Juristischer Mauerbau

Alteigentümer eines Grundstücks auf dem Mauerstreifen scheitert in einem Musterprozess mit seiner Klage gegen die Bundesrepublik: Frist verpasst

aus Berlin PHILIPP GESSLER

Vor dem Berliner Landgericht ist gestern der Alteigentümer eines Grundstücks auf dem früheren Todesstreifen an der Berliner Mauer mit seiner Klage gegen die Bundesrepublik Deutschland gescheitert. Er wollte seinen ehemaligen Grund und Boden kostenlos zurückerhalten. Das Gericht wies die Klage jedoch aus formalrechtlichen Gründen ab.

Der Kläger, Wolfgang Pütz aus Schleswig-Holstein, wollte, unterstützt durch die Interessengemeinschaft der Grundstücksbesitzer auf den Mauerstreifen e. V., in einem Musterprozess die Unrechtmäßigkeit eines Kaufvertrags zwischen ihm und der Oberfinanzdirektion (OFD) feststellen lassen. Auf der Grundlage des Mauer-Verkaufsgesetzes aus dem Jahre 1996 hatte Pütz vor ein paar Jahren von dem Recht Gebrauch gemacht, seinen früheren Besitz zu 25 Prozent des heutigen Verkehrswertes zu kaufen – nach dem Mauerfall waren alle Grundstücke auf dem Mauerstreifen in den Besitz des Bundes übergegangen.

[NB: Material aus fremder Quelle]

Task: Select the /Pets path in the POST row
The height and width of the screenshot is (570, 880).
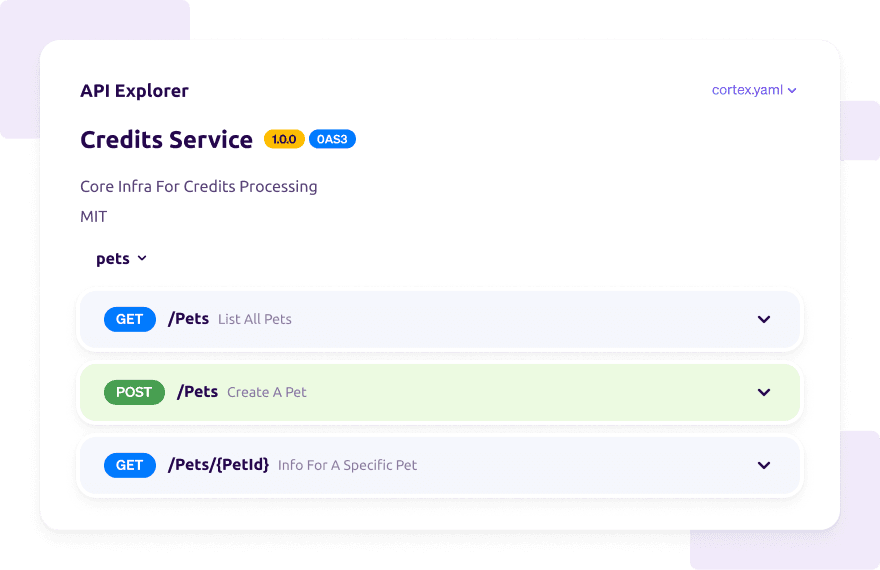Action: tap(198, 392)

Obwohl also wieder Eigentümer seines früheren Besitzes, betrachtet der Kläger mit seinem Anwalt das ganze Rechtsgeschäft als unrechtmäßig: Die Bundesregierung habe einen Rechtsbruch begangen, als sie die früheren Mauergrundstücke übernahm und dann an die Alteigentümer zu verkaufen versuchte. Pütz wollte demnach die 25 Prozent des Verkaufswerts zurück – und trotzdem den Grund behalten.

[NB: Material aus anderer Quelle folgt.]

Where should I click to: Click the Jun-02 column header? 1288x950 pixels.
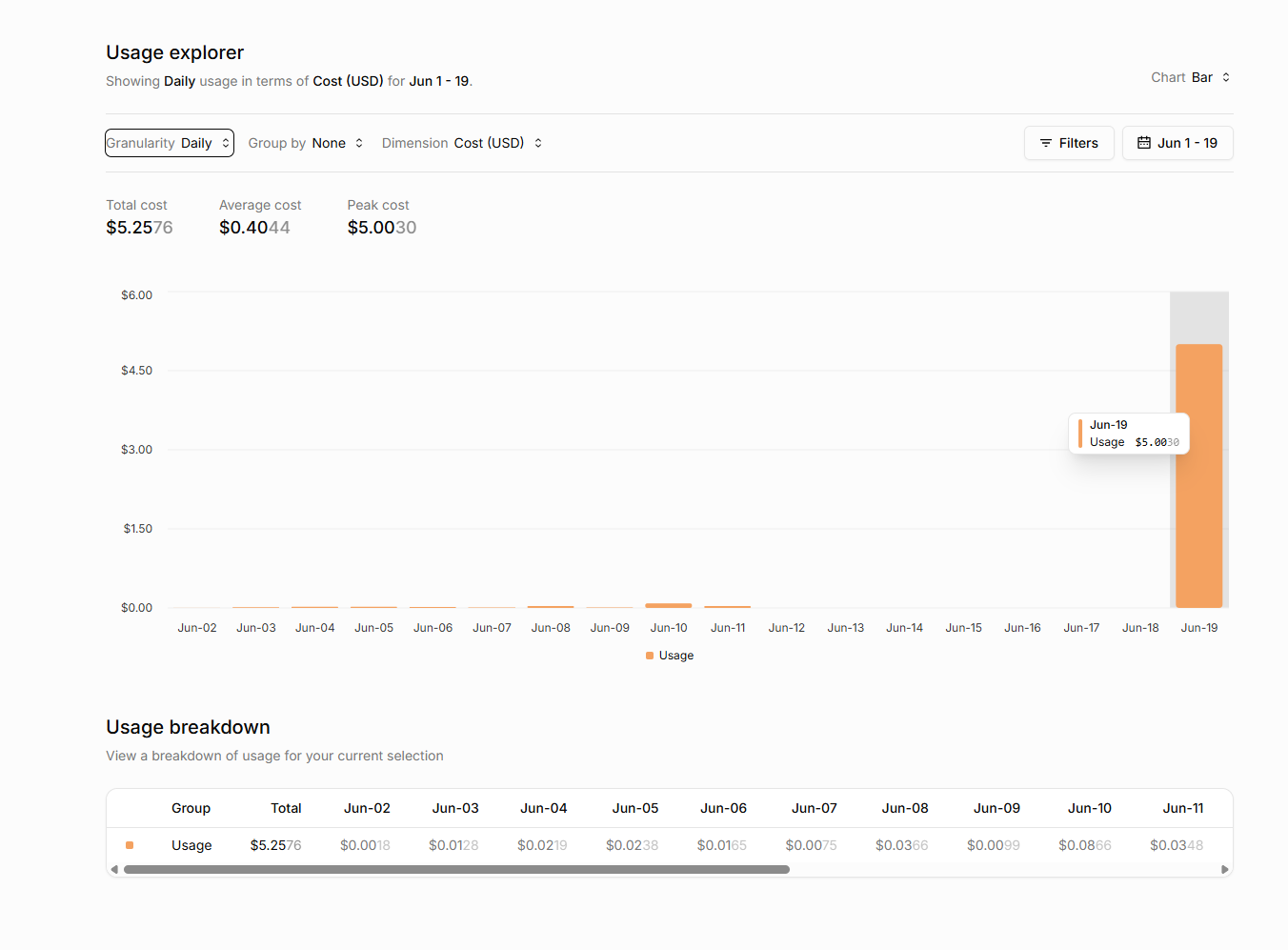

Der Vorsitzende Richter folgte dieser Argumentation nicht – das wurde schon deutlich, als er gestern um 10.30 Uhr allein den Gerichtssaal 104 betrat. Wäre die Kammer nämlich durch drei Richter vertreten gewesen, hätte dies signalisiert, dass sich das Gericht mit der grundsätzlichen Frage der Rechtmäßigkeit des Mauer-Verkaufsgesetzes beschäftigen wird. Der Richter aber beurteilte das Rechtsgeschäft zwischen Pütz und der OFD rein formaljuristisch – und wies deshalb seine Klage ab: Der Kläger hätte das Grundstück nicht zu 25 Prozent des Verkaufswertes kaufen dürfen, sondern sofort Widerspruch gegen den Bescheid der OFD einlegen müssen. So aber habe er das Geschäft akzeptiert und den Rückkaufvertrag nicht fristgerecht angefochten.

Die Klägerseite hatte schon vor dem Prozess die eigenen Erfolgsaussichten vor Gericht als gering erachtet. Wie vorgesehen, will sie jetzt gegen das Urteil Berufung einlegen – und notfalls bis zum Europäischen Menschenrechtsgerichtshof in Straßburg klagen. Der nämlich habe in ähnlichen Fällen aus Rumänien und Tschechien zugunsten der früheren Grundbesitzer entschieden.

Der Anwalt von Pütz, Thorsten Purps, schätzt, dass sich der Wert der umstrittenen Grundstücke allein in Berlin in dreistelliger Millionenhöhe bewegt. Es geht um viel Geld.